The question has (predictably) popped up several times now, so here is a recapitulative post with workaround.
FireMonkey (as of now) doesn’t support rendering semi-transparent objects in 3D.
FireMonkey only supports blending of semi-transparent objects (either through the Opacity property or because of their texture, for instance a semi-transparent PNG image), but blending alone is not enough to get it right in 3D with a Z-Buffer (which is what FMX, and most 3D apps are using).
For a technical explanation, you can read about Transparency sorting, the article is about OpenGL, but applies to DirectX too.
A solution (not always quick or simple) is to manually sort the objects back to front, ie. have the objects farthest from the camera be rendered first, using an approach similar to that posted by Peter Söderman:
You should be able to sort them in distance from camera order with something like this (a bit sloppy and you may have to tweak the sorting but it’s a start): […]
To get access to the children list I do an override of the TViewport3D class.

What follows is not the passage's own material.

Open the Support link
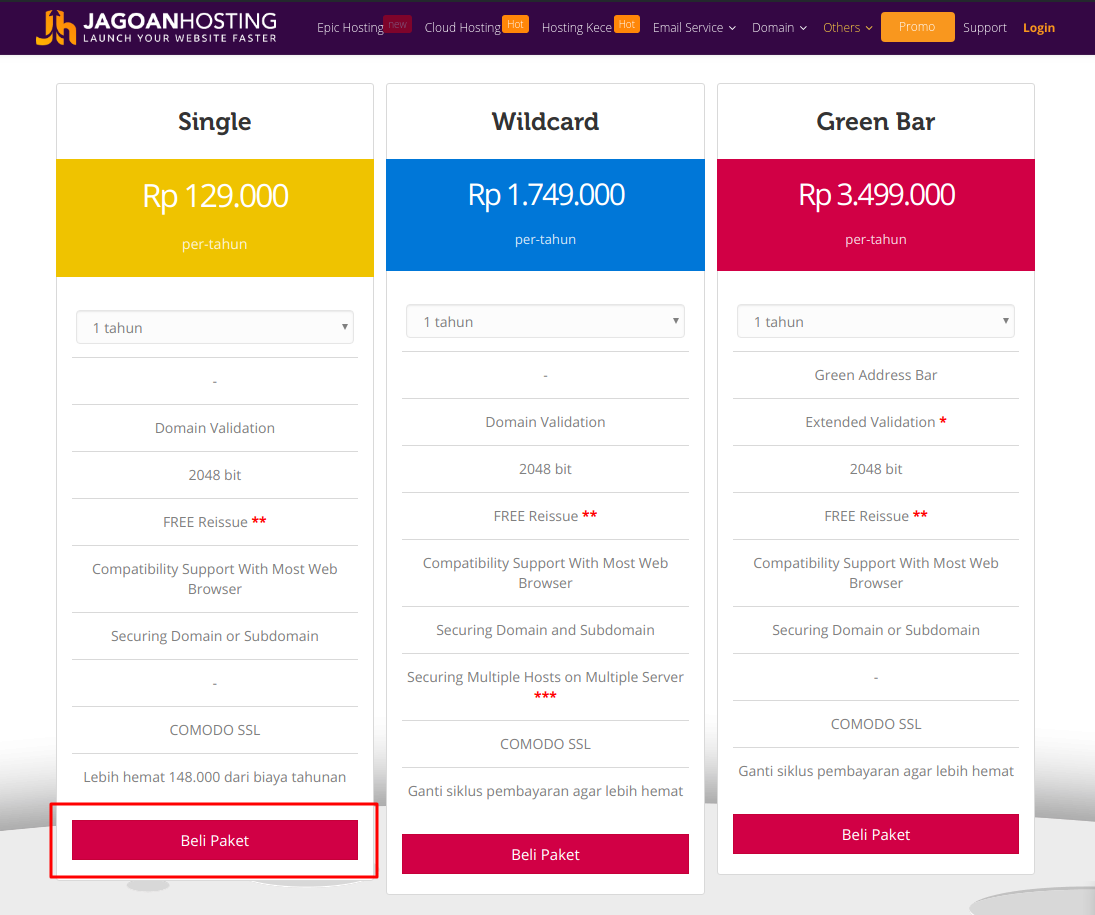The width and height of the screenshot is (1095, 915). click(x=985, y=28)
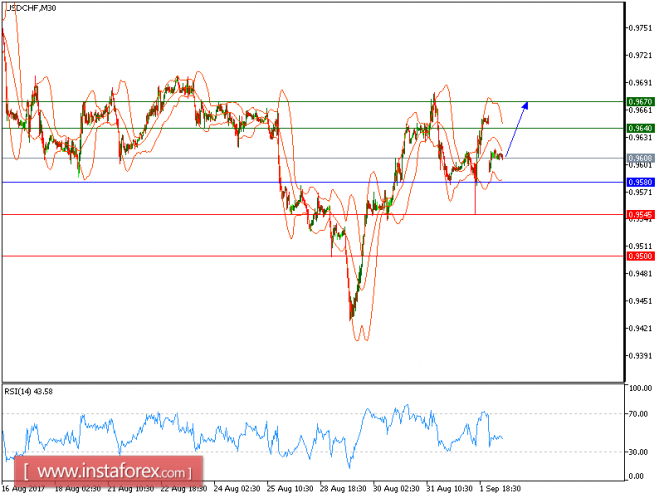
Task: Click the blue forecast arrow head
Action: (x=525, y=105)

type TMyViewPort = class(TViewport3D) end; procedure TForm1.Button2Click(Sender: TObject); var myv: TMyViewPort; begin myv := TMyViewPort( Viewport3D1); myv.FChildren.SortList( function (i1,i2: Pointer): Integer var o1,o2: TControl3D; begin if TfmxObject(i1) is TControl3D then o1 := TControl3D(i1); if TfmxObject(i2) is TControl3D then o2 := TControl3D(i2); if (o1 <> nil) and (o2 <> nil) then begin Result := trunc( VectorDistance2(myv.Camera.Position.Vector,o1.Position.Vector) - VectorDistance2(myv.Camera.Position.Vector,o2.Position.Vector)); end else Result := 0; end ); end;
You’ll have to call the above sorting every time the objects or camera position changes.
This is just a workaround
Ideally this should be handled by the scene-graph, as it is rendering-dependent, otherwise, as in the code above, you end up having to change the scene-graph structure, which can have various other side-effects, and is even more problematic if you have more than one camera looking at the same scene.

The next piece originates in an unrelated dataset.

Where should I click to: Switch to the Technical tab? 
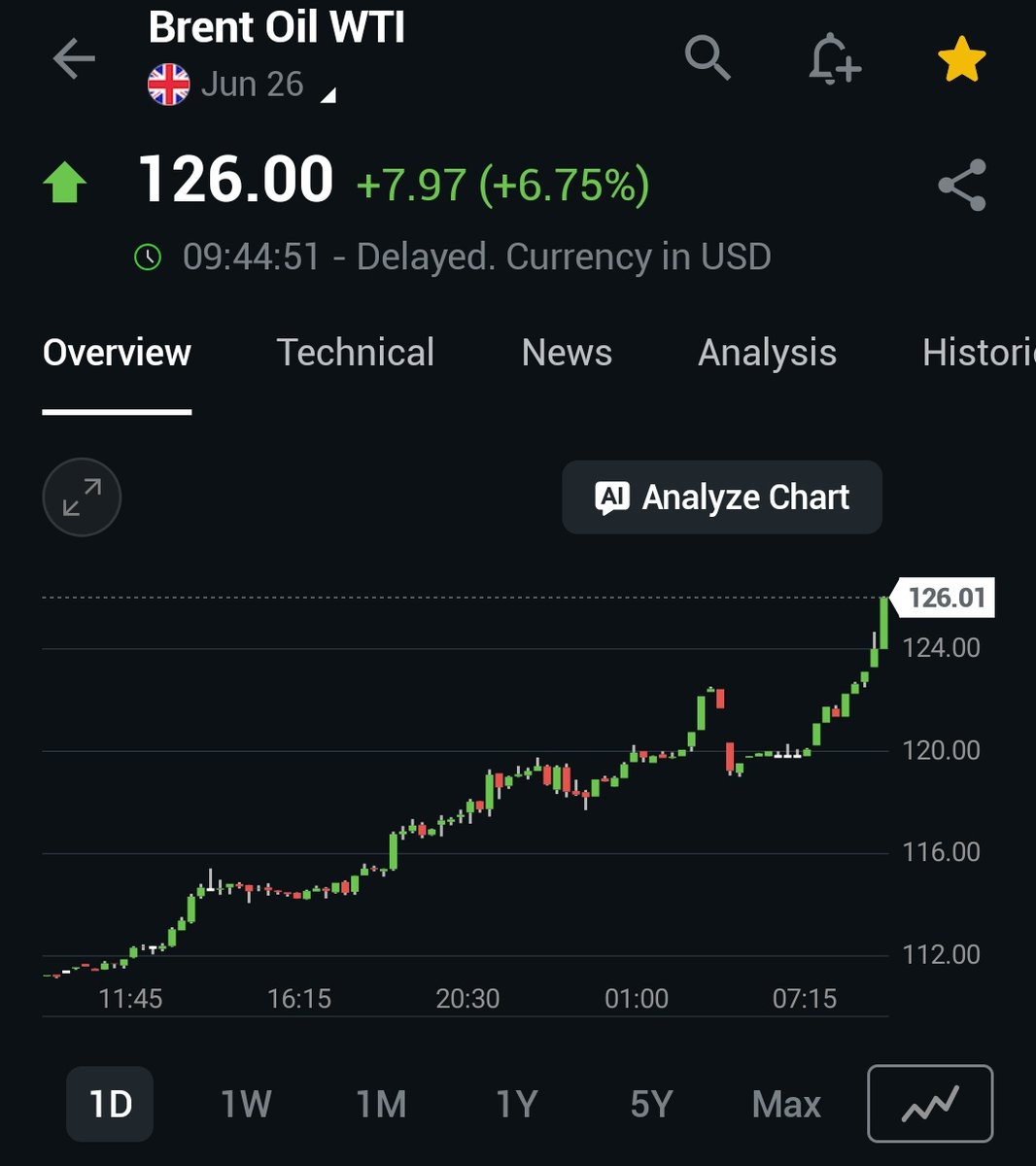pos(356,354)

Another downside is that this approach will work with convex objects that don’t intersect, and for which you don’t have triple-overlap.
When intersection or triple overlap happens, there is no object that is fully closer or farther from the camera, and the simple sorting approach fails.
The sorting approach also won’t solve transparency issues that happen for a mesh with itself, for that and the overlap case, you need to involve more advanced techniques that FireMonkey currently doesn’t support, like sorting mesh-sub-element, using tessellation, depth peeling, BSP, etc.
To implement the more advanced techniques mentioned above in a reusable and user-friendly fashion, it would involve standardizing materials an textures, standardizing mesh structures, and generalizing the FMX scene graph, thus hitting the top three architectural weaknesses mentioned previously.